To do so, Google is integrating its Play Protect malware detection systems with each partner’s scanning engines, thereby generating valuable risk intelligence that can be carefully scrutinized before making a third-party app available on the Play Store.

Introduced in 2017, Google Play Protect combines a mix of on-device protections and a cloud-based infrastructure to routinely scan over 500,000 apps to keep tainted apps off Google Play and out of users’s devices. It also leverages machine learning to detect malicious apps faster and at a larger scale without any human supervision.

The development comes as the Android platform has been beset by numerous instances of malware in recent months, what with smartphones proving to be a lucrative attack surface for criminals to carry out highly targeted campaigns.

Android security at stake

The Play Store malware trouble has been accentuated in part due to the open nature of the ecosystem.
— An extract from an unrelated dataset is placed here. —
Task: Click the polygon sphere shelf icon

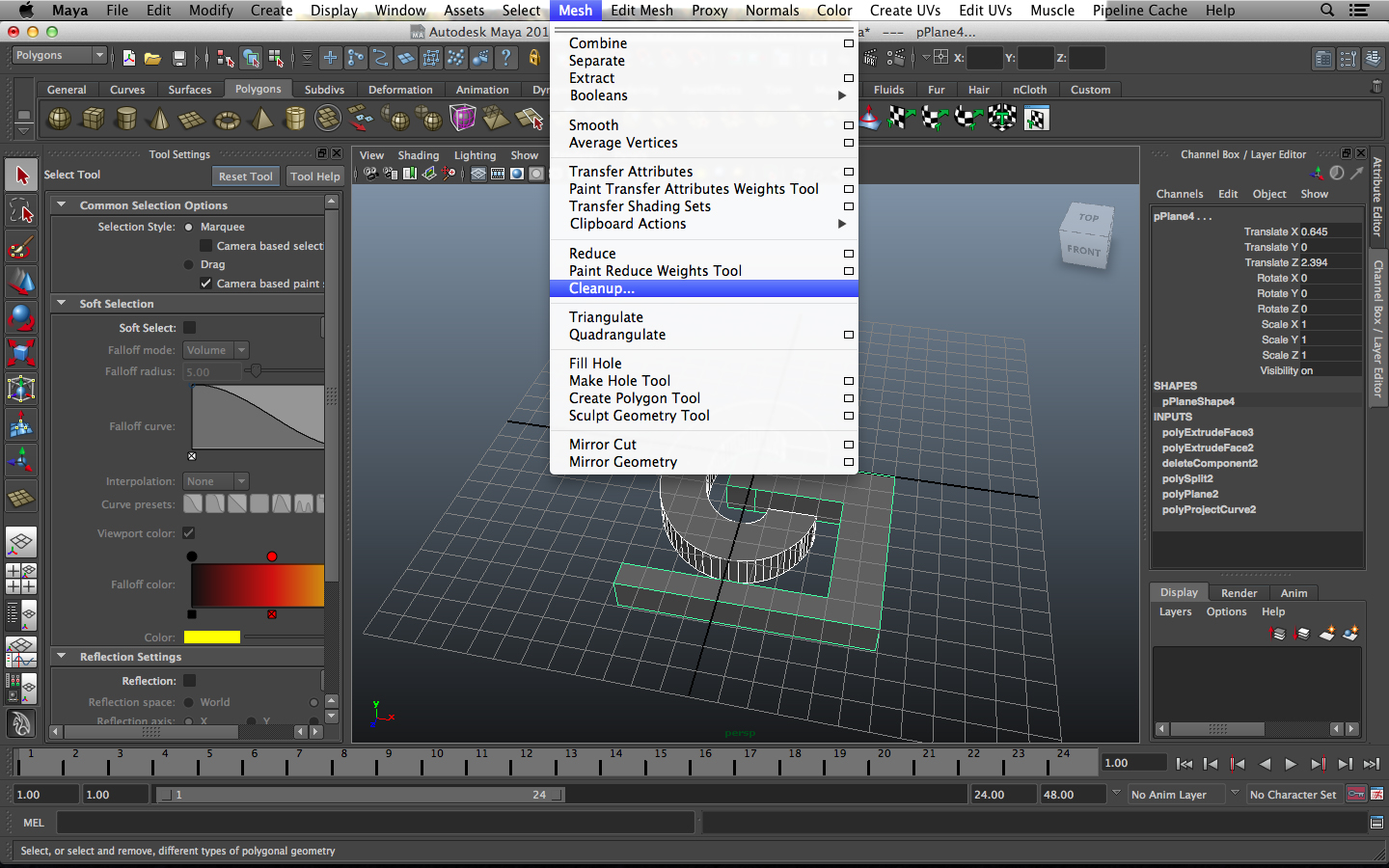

Although Google has employed Google Play Protect as a means to secure devices from potentially harmful applications (PHAs), it’s been powerless against what appears to be a steady pattern of nasty apps bypassing its scanning process, highlighting the scope of the issue.
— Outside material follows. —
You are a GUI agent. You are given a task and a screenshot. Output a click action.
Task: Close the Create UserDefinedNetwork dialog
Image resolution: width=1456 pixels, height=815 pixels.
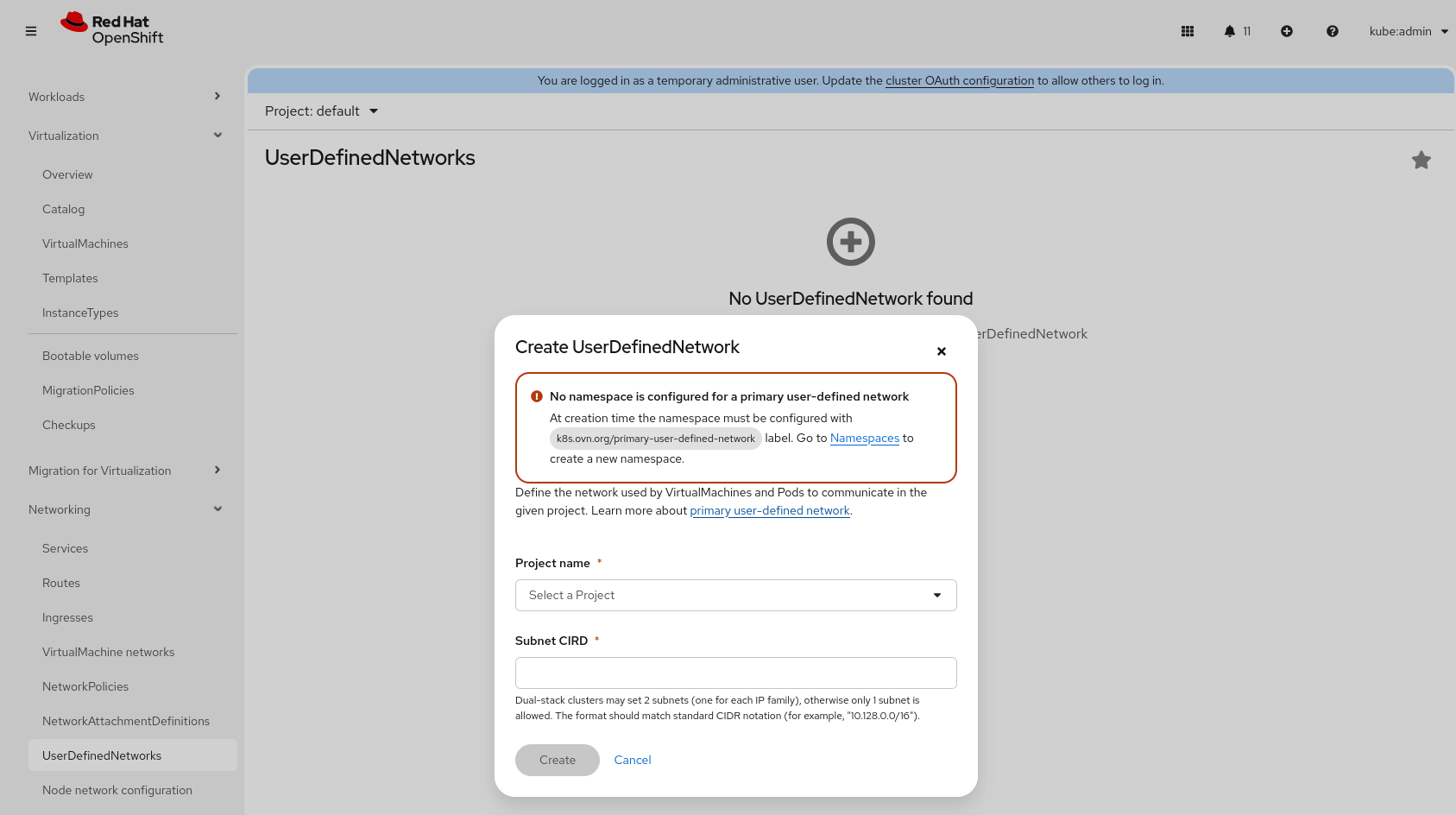(942, 351)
Last month, Lukas Stefanko, an ESET security researcher, compiled a list of 172 apps on Google Play with upwards of 335 million installs that were found to engage in ad fraud, credit card phishing, and serve other kinds of malware. And this was just for September.

Complicating the problem is the counter-mechanisms devised by Android malware authors to obfuscate their true colors.

The apps have been found to engage a number of sneaky workarounds to get past Google’s security checkpoints — including making use of remote command and control servers to download second-stage malicious payloads after going live, incorporating encrypted code, and even adding time-based activation delays to bypass detection barriers.

In its annual “Android Security & Privacy Year in Review” report released earlier this year, the search giant said only 0.08 percent of devices that used Google Play exclusively for app downloads were affected by PHAs in 2018.

Yet Google’s failure to rein in malware-laced apps has raised concerns about its supposedly vetted store. Increasingly, what should be its job of proactively catching bad apps has been passed on to users, who must carefully inspect every app they intend to install on their devices.

More troublingly, even after Google removes a PHA from Google Play, the users who installed the app on their devices continue to remain at risk.

In forging this new alliance, the intention is to better screen apps before they are approved for download, and prevent users from accidentally downloading an offending app.

The fact that Google sought outside reinforcements to beef up Android app security is an acknowledgment of the seriousness of the situation. As they say, better late than never.